I would like each line of the data that holds the word "will" copied out.

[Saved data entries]
----------

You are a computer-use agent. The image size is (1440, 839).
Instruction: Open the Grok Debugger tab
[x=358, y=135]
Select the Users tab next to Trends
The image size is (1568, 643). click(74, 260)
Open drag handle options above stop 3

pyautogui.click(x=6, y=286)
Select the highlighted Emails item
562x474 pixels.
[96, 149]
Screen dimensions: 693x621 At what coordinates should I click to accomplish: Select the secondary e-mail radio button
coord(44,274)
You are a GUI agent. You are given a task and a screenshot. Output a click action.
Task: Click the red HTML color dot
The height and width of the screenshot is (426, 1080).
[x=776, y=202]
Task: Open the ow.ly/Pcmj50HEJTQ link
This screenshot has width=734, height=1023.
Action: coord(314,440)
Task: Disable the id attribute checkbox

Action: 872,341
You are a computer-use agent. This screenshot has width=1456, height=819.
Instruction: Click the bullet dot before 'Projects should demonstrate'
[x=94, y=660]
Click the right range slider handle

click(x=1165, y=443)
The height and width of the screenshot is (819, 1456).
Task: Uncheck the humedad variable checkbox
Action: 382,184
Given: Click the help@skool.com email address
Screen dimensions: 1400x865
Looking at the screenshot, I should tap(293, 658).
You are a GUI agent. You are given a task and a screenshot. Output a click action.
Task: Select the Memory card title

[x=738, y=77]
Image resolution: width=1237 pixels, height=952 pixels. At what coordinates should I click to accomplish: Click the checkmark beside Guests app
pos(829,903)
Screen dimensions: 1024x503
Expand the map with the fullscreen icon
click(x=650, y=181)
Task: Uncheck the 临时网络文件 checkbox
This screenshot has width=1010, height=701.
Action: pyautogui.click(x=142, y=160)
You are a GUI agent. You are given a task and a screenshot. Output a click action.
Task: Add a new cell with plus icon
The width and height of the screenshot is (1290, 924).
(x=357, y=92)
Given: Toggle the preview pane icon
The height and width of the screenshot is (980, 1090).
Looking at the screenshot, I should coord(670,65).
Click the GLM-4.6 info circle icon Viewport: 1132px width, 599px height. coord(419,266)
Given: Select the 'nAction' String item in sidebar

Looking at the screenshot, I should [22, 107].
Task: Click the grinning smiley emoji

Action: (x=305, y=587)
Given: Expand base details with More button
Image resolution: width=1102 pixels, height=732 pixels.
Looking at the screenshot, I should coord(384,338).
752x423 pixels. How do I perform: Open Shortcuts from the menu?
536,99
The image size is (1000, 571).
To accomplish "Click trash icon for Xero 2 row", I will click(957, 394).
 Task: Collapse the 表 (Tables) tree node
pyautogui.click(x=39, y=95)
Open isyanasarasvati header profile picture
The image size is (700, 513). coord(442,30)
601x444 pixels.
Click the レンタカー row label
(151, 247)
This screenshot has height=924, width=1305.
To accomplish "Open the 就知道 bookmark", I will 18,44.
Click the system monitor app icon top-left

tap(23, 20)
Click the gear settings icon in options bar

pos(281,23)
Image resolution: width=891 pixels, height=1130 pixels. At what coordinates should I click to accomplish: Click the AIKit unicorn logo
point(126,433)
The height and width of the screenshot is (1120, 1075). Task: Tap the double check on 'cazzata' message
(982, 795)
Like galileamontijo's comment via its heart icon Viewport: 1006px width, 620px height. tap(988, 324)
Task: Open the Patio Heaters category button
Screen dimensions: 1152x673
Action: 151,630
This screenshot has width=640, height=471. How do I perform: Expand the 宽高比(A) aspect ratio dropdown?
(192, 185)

----------

SOLUTION:
To accomplish "Click trash icon for Xero 2 row", I will click(957, 394).
To accomplish "Open the 就知道 bookmark", I will 18,44.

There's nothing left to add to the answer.